Since schools are requiring the use of the Internet, students have to adjust to a more digital atmosphere. Used by students as a primary reference source and for daily communication, the unreliability of the campus network has students frustrated.
“I get aggravated when the server goes down because I use the Internet to get all the news in the world such as sports and business. I check my e-mail a lot because I get more e-mail than phone calls and I use Instant Messenger more than the phone,” junior Ryan Dixon said. ” When I do not have the Internet, I feel disconnected from the world unless I buy a newspaper. Because I go to Cabrini, I try to deal without the Internet, because it usually goes down once a week. Having a reliable network is not possible here, because when the net goes down no one knows why and it happens often. It doesn’t run well and it needs to be taken care of.”
The Internet is useful to students, but with the frustration when the network is down, are students too dependent on it? Sophomore Karen Bonin said, “Cabrini students are no more dependent on the web than any other students. Teachers have made it a necessity, so it would be almost impossible for college students in general not to be dependent on it.”
Some professors at Cabrini require students to use their personal websites, which increases web dependency. Some professors post the syllabus on the web and students submit their papers via e-mail attachment. The problem with this is sometimes the sites are down and cannot be accessed. And, of course, when the server is down, how are students supposed to send anything to teachers?
English professor Marilyn Johnson is an avid web user. In fact, she has her own website which she uses to communicate with her students between classes. Johnson distributes a one-page syllabus to her students in class, and the syllabus tells them where they can find the rest of the information.
“Currently my students send their papers to my e-mail, to the WebCT class page, and to Turnitin.com,” Johnson said. “I am experimenting with all three ways to see which one works best.
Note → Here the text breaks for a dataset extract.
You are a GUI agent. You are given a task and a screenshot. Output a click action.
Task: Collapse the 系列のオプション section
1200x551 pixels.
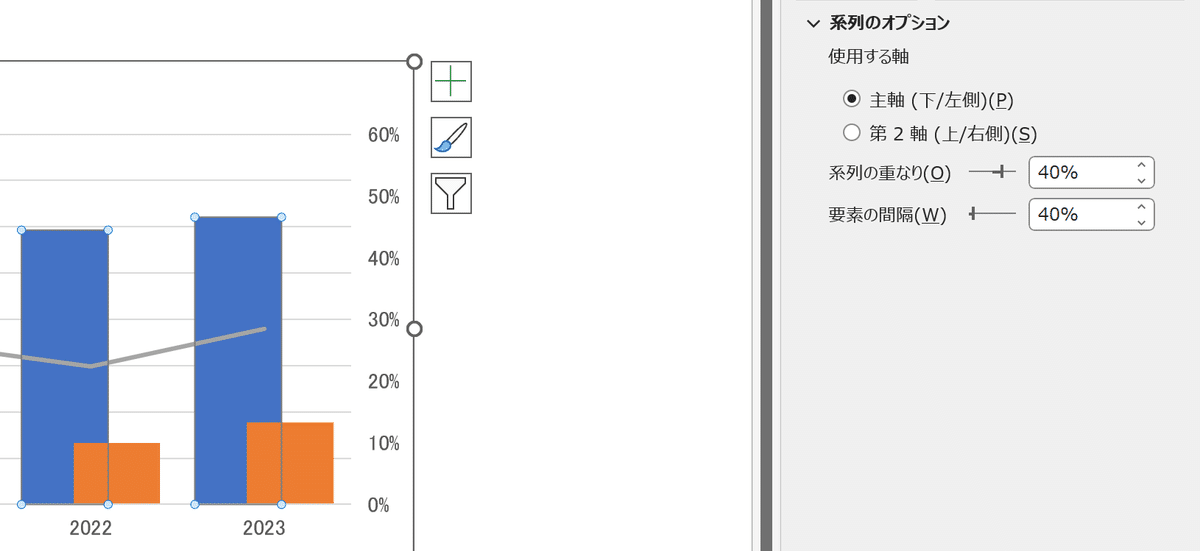(x=812, y=23)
However I get the papers, I then read and comment on them using Insert Comments or Track Changes and e-mail them back to the students.”
Johnson also has a class e-mail group. This allows students to keep in touch with the teacher outside of the two class meetings. It is ideal for students who are too shy to participate in class.
How dependent on the web is Johnson? “I really, really like having this tool,” she said. “I like being able to be in touch with my students at any time. I also use e-mail to arrange conferences with advisees and to do some advising, too.”
As uses for the Internet continue to expand, students will be expected to be web savvy.